• [WRITTEN PROBLEM] Please reproduce the material below word for word, from its first line through the line containing "coord(242,226)".

• [INFORMATION GIVEN]
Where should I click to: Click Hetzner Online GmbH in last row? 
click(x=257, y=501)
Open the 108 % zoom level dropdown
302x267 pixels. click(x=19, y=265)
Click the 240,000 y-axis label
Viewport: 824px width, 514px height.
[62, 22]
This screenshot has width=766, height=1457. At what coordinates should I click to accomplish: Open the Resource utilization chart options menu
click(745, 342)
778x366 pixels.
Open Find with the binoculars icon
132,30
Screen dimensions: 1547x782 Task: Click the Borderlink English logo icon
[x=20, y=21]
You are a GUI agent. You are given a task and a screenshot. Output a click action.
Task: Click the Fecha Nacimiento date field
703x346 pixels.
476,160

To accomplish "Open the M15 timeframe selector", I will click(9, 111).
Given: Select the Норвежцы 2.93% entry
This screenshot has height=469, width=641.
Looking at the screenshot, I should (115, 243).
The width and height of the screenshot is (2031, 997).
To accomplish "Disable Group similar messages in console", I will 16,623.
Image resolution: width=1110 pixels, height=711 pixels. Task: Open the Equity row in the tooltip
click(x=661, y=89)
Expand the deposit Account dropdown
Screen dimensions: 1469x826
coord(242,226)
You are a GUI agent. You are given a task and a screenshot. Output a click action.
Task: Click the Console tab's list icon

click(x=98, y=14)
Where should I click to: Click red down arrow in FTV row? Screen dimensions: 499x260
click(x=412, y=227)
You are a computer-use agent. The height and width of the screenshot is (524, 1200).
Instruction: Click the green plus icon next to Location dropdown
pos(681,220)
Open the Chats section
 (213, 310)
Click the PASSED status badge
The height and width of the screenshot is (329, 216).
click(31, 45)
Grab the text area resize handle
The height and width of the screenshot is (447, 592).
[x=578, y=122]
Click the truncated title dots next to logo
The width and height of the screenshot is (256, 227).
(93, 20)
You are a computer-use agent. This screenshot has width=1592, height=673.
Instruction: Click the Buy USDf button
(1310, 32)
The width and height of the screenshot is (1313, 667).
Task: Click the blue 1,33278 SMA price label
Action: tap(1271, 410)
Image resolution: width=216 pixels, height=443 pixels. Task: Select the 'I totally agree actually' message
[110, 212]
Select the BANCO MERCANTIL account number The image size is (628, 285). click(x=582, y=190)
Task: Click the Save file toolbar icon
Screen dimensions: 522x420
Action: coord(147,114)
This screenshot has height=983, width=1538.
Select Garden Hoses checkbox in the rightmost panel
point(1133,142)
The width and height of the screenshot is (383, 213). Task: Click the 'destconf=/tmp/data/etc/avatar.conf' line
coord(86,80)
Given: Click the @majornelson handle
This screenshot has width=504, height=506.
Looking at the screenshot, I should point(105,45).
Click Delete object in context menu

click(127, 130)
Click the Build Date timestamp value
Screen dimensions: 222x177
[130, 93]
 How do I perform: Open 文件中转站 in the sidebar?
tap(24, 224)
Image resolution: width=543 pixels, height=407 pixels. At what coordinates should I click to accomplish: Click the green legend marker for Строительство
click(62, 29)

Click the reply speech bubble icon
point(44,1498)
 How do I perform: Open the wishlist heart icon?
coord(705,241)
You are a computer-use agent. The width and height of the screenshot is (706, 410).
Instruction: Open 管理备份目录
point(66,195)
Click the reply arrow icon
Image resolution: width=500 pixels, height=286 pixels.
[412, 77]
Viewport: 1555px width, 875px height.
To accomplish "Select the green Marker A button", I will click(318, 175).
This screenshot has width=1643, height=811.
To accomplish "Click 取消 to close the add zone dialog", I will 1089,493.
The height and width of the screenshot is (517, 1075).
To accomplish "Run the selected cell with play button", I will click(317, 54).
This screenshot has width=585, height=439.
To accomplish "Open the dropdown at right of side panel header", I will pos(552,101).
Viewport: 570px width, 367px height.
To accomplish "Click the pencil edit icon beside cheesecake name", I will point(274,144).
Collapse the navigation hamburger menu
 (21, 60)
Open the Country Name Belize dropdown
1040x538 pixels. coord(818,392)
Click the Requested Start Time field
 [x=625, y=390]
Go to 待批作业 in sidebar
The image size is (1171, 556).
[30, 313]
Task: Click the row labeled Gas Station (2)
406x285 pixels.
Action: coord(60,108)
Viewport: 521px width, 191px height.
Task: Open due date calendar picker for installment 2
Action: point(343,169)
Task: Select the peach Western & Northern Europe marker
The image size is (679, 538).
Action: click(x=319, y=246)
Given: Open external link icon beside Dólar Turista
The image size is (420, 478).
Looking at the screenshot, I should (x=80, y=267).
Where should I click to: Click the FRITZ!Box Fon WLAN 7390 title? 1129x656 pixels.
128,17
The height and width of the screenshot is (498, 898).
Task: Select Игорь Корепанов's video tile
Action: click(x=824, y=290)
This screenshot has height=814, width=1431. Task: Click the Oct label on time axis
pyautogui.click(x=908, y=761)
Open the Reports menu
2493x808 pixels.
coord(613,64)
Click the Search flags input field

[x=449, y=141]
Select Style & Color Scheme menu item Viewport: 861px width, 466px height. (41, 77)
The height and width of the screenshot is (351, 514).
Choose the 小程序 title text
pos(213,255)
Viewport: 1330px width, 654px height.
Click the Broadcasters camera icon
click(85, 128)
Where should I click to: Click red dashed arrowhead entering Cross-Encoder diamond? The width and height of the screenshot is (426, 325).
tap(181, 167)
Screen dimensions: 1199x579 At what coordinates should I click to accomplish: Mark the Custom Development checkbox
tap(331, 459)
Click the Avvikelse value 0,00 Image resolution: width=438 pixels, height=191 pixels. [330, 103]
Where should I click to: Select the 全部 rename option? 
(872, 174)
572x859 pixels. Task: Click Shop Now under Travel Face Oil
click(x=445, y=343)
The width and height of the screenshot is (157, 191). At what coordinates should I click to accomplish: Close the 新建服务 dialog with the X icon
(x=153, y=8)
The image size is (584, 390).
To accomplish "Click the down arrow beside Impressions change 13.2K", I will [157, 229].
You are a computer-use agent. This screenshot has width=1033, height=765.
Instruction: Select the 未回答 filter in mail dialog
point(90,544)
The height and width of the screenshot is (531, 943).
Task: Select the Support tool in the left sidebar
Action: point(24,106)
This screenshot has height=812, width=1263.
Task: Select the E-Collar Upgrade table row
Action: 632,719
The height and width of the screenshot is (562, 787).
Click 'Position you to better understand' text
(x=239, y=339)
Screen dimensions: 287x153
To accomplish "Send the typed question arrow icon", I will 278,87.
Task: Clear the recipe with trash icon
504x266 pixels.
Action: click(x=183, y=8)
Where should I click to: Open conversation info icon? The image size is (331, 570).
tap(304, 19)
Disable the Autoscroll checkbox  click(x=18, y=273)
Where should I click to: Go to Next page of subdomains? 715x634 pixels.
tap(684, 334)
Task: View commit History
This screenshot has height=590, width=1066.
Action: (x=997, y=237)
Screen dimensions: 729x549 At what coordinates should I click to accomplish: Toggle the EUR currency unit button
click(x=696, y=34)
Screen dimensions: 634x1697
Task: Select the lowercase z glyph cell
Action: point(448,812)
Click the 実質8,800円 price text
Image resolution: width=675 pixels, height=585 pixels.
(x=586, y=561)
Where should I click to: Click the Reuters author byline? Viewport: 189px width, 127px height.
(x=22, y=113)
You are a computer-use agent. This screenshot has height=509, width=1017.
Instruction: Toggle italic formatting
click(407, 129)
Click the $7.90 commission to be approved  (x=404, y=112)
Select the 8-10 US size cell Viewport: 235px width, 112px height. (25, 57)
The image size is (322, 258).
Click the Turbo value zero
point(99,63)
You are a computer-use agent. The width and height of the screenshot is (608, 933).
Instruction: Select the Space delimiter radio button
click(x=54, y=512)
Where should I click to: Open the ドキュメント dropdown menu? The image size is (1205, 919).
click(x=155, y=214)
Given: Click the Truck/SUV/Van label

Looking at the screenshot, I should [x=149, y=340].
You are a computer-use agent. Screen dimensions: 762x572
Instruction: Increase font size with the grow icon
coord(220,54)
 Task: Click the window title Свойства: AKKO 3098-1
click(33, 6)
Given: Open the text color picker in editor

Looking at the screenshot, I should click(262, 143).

• [TASK ANSWER]
Where should I click to: Click Hetzner Online GmbH in last row? 
click(x=257, y=501)
Open the 108 % zoom level dropdown
302x267 pixels. click(x=19, y=265)
Click the 240,000 y-axis label
Viewport: 824px width, 514px height.
[62, 22]
This screenshot has width=766, height=1457. At what coordinates should I click to accomplish: Open the Resource utilization chart options menu
click(745, 342)
778x366 pixels.
Open Find with the binoculars icon
132,30
Screen dimensions: 1547x782 Task: Click the Borderlink English logo icon
[x=20, y=21]
You are a GUI agent. You are given a task and a screenshot. Output a click action.
Task: Click the Fecha Nacimiento date field
703x346 pixels.
476,160

To accomplish "Open the M15 timeframe selector", I will click(9, 111).
Given: Select the Норвежцы 2.93% entry
This screenshot has height=469, width=641.
Looking at the screenshot, I should (115, 243).
The width and height of the screenshot is (2031, 997).
To accomplish "Disable Group similar messages in console", I will 16,623.
Image resolution: width=1110 pixels, height=711 pixels. Task: Open the Equity row in the tooltip
click(x=661, y=89)
Expand the deposit Account dropdown
Screen dimensions: 1469x826
coord(242,226)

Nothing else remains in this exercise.